Pelatihan Gangguan Penggunaan NAPZA.

G. Peningkatan, Pengembangan Dan Pemberian Pelayanan Berbasis Bukti

Perawat menggunakan bukti praktik (evidence based) untuk mengembangkan dan memberikan pelayanan perawatan gangguan penggunaan NAPZA yang efektif berdasarkan bukti yang bertujuan memenuhi perubahan kebutuhan pasien secara dinamis.

Indikator:

a. Ada SOP penelitian.

b. Ada program penelitian.

c. Ada tim perawat membahas hasil penelitian keperawatan dan implikasinya terhadap pelayanan keperawatan.

d. Menggunakan hasil penelitian terkini dalam pelayanan keperawatan.

e. Ada dokumentasi pemberian asuhan keperawatan yang berbasis bukti.

f. Dilakukan oleh perawat dengan kompetensi PK II yang melakukan penelitian.

H. Dokumentasi Keperawatan

1. Struktur Data

Struktur data merupakan cara menyajikan data yang relevan, akurat, tepat dan komprehensif mengenai kondisi pasien dalam bentuk dokumentasi keperawatan sebagai alat komunikasi antar anggota tim kesehatan yang menangani pasien.

Indikator:

a. Ada SOP dokumentasi keperawatan.

b. Ada format dokumentasi.

c. Ada bahasa yang digunakan.

d. Ada tindak lanjut pelayanan.

e. Dilakukan oleh perawat yang memiliki kompetensi PK.

2. Data Klinis

Data klinis merupakan data yang dikumpulkan perawat selama pemberian asuhan keperawatan yang ditulis secara sistematis dan komprehensif mengenai kondisi pasien gangguan penggunaan NAPZA.

Indikator:

a. Ada pemeriksaan fisik dari kepala sampai ke kaki (head to toe).

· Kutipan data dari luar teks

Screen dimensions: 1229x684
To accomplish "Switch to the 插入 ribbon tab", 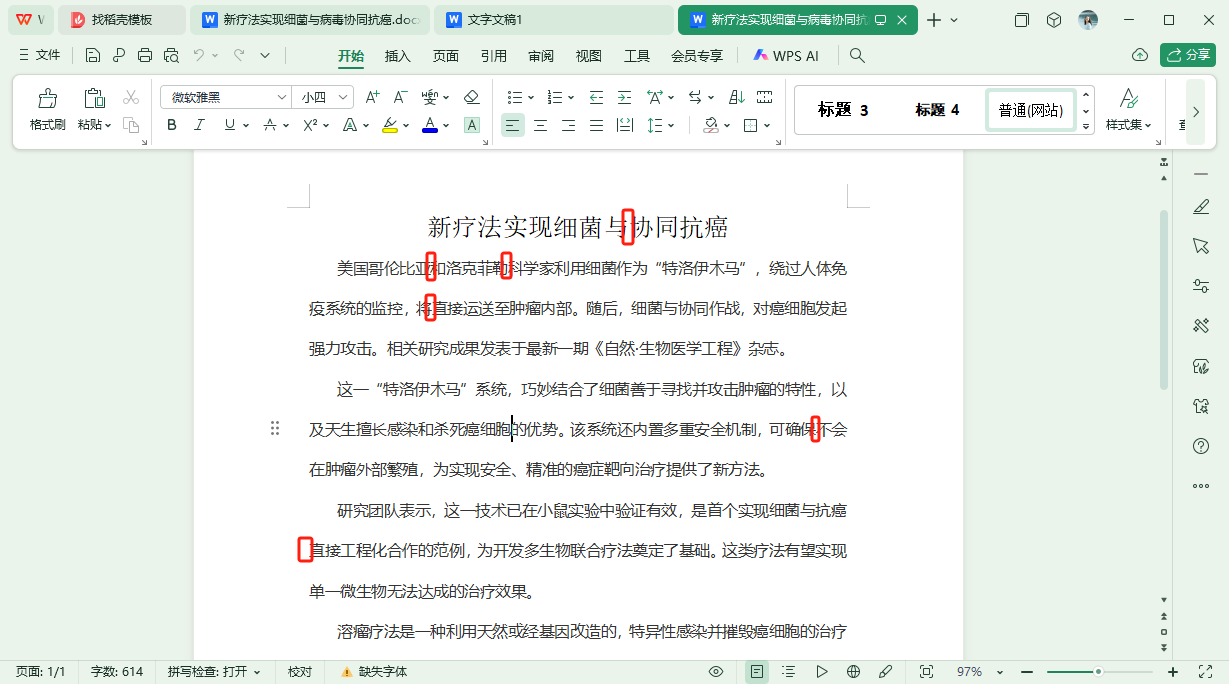I will point(397,56).
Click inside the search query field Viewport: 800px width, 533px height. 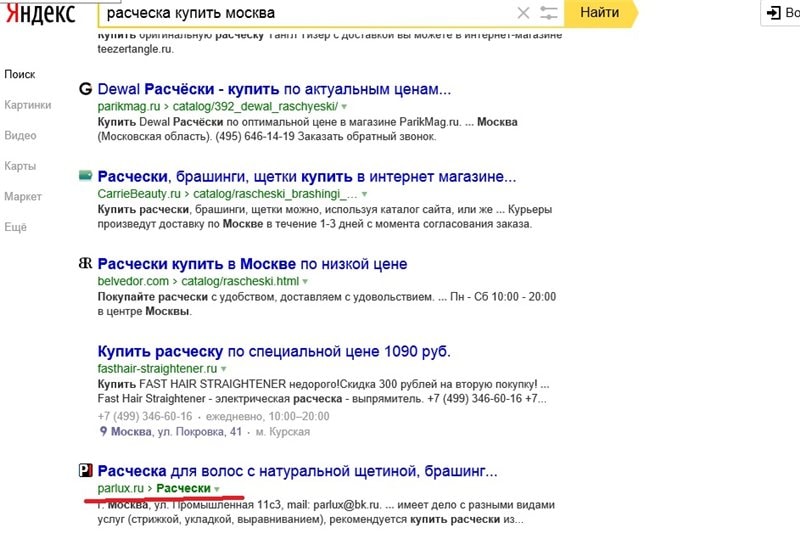point(300,13)
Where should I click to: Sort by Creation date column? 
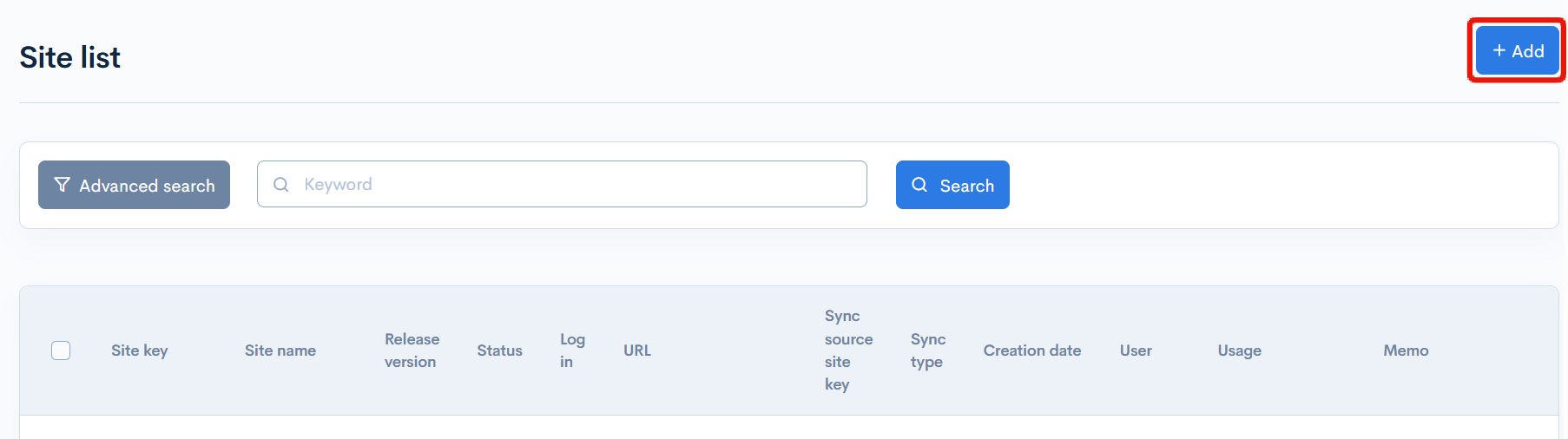[x=1031, y=351]

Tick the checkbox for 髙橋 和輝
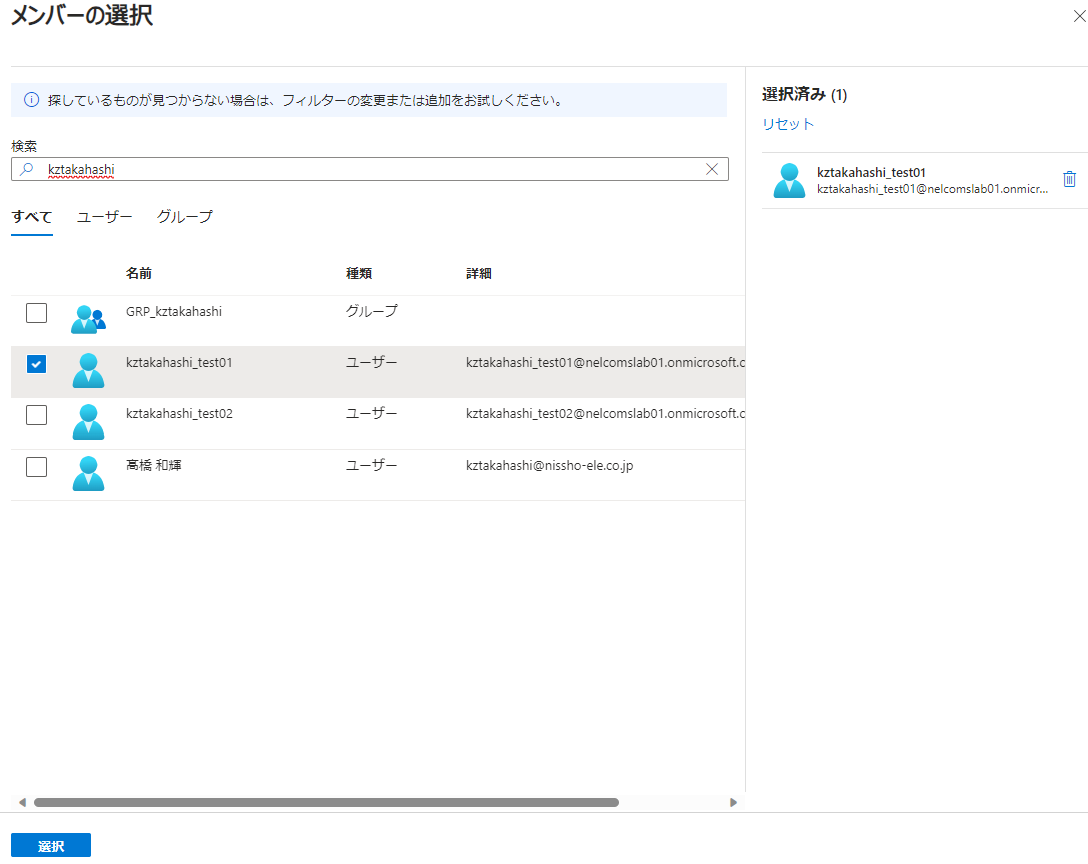point(36,467)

b. Ada riwayat kesehatan dan penggunaan NAPZA.

c. Ada penilaian fisik, psikososial (status pekerjaan/ pendidikan), keluarga, status legal.

d. Ada masalah kesehatan yang sudah terjadi dan yang belum terjadi.

e. Ada diagnostik dan pelaksanaan terapi.

f. Ada hasil pemeriksaan penunjang.

g. Ada riwayat pengobatan.

h. Ada intervensi keperawatan.

i. Ada pendidikan kesehatan pasien dan keluarga. j. Ada respon pasien dan hasil akhir.

3. Bentuk dan Prinsip Dokumentasi Keperawatan

Dokumentasi Keperawatan merupakan bukti yang legal mengenai data pasien, meliputi tahapan pengkajian, rencana tindakan, implementasi, evaluasi dan discharge planning yang ditulis atau dalam bentuk manual/elektronik.

Indikator:

a. Ada SOP dokumentasi keperawatan.

b. Ada format dokumentasi keperawatan yang disepakati.

c. Ada catatan mengenai hasil pengkajian, keputusan, tindakan keperawatan dan respon pasien dengan gangguan penggunaan NAPZA terhadap tindakan keperawatan.

d. Ada rencana keperawatan dan perubahannya yang mencerminkan kebutuhan dan tujuan pasien.

e. Ada catatan mengenai informed concent dan konsultasi pasien dengan tim kesehatan lainnya meliputi nama konsultan, alasan konsultan dan hasilnya.

f. Ada identitas perawat dengan jelas dalam setiap melakukan pendokumentasian.